The Cleveland Family Study is the largest family-based study of sleep apnea world-wide, consisting of 2284 individuals (46% African American) from 361 families studied on up to 4 occasions over a period of 16 years. The study was begun in 1990 with the initial aims of quantifying the familial aggregation of sleep apnea. NIH renewals provided expansion of the original cohort (including increased minority recruitment) and longitudinal follow-up, with the last exam occurring in February 2006. Index probands (n=275) were recruited from 3 area hospital sleep labs if they had a confirmed diagnosis of sleep apnea and at least 2 first-degree relatives available to be studied. In the first 5 years of the study, neighborhood control probands (n=87) with at least 2 living relatives available for study were selected at random from a list provided by the index family and also studied. All available first degree relatives and spouses of the case and control probands also were recruited. Second-degree relatives, including half-sibs, aunts, uncles and grandparents, were also included if they lived near the first degree relatives (cases or controls), or if the family had been found to have two or more relatives with sleep apnea. Blood was sampled and DNA isolated for participants seen in the last two exam cycles (n=1447). The sample, which is enriched with individuals with sleep apnea, also contains a high prevalence of individuals with sleep apnea-related traits, including: obesity, impaired glucose tolerance, and HTN.
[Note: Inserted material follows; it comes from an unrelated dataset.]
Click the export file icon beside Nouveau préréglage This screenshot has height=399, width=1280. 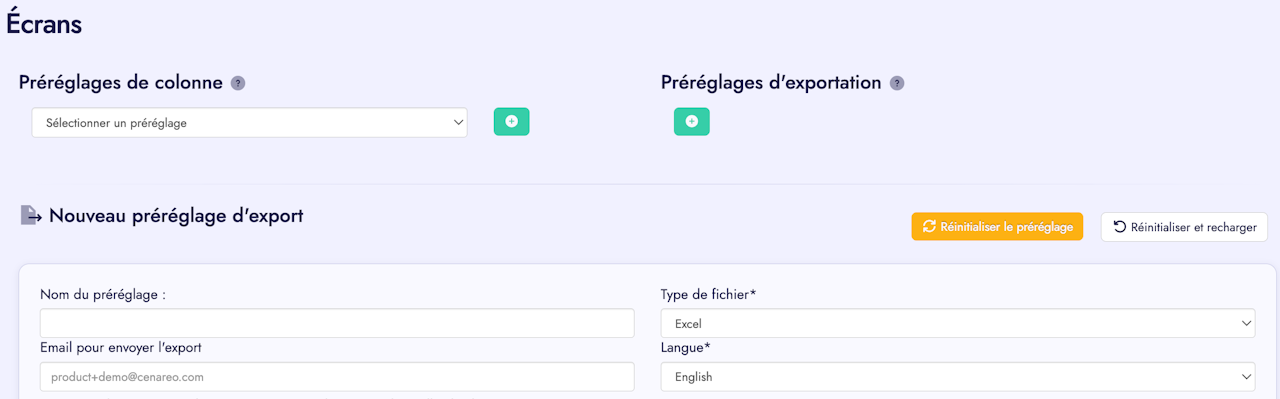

Phenotyping data have been collected over 4 exam cycles, each occurring ~every 4 years. The last three exams targeted all subjects who had been studied at earlier exams, as well as new minority families and family members of previously studied probands who had been unavailable at prior exams. Data from one, two, three and four visits are available for 412, 630, 329 and 67, participants, respectively. In the first 3 exams, participants underwent overnight in-home sleep studies, allowing determination of the number and duration of hypopneas and apneas, sleep period, heart rate, and oxygen saturation levels; anthropometry (weight, height, and waist, hip, and neck circumferences); resting blood pressure; spirometry; standardized questionnaire evaluation of symptoms, medications, sleep patterns, quality of life, daytime sleepiness measures and health history; venipuncture and measurement of total and HDL cholesterol. The 4th exam (2001-2006) was designed to collect more detailed measurements of sleep, metabolic and CVD phenotypes and included measurement of state-of-the-art polysomnography, with both collection of blood and measurement of blood pressure before and after sleep, and anthropometry, upper airway assessments, spirometry, exhaled nitric oxide, and ECG performed the morning after the sleep study.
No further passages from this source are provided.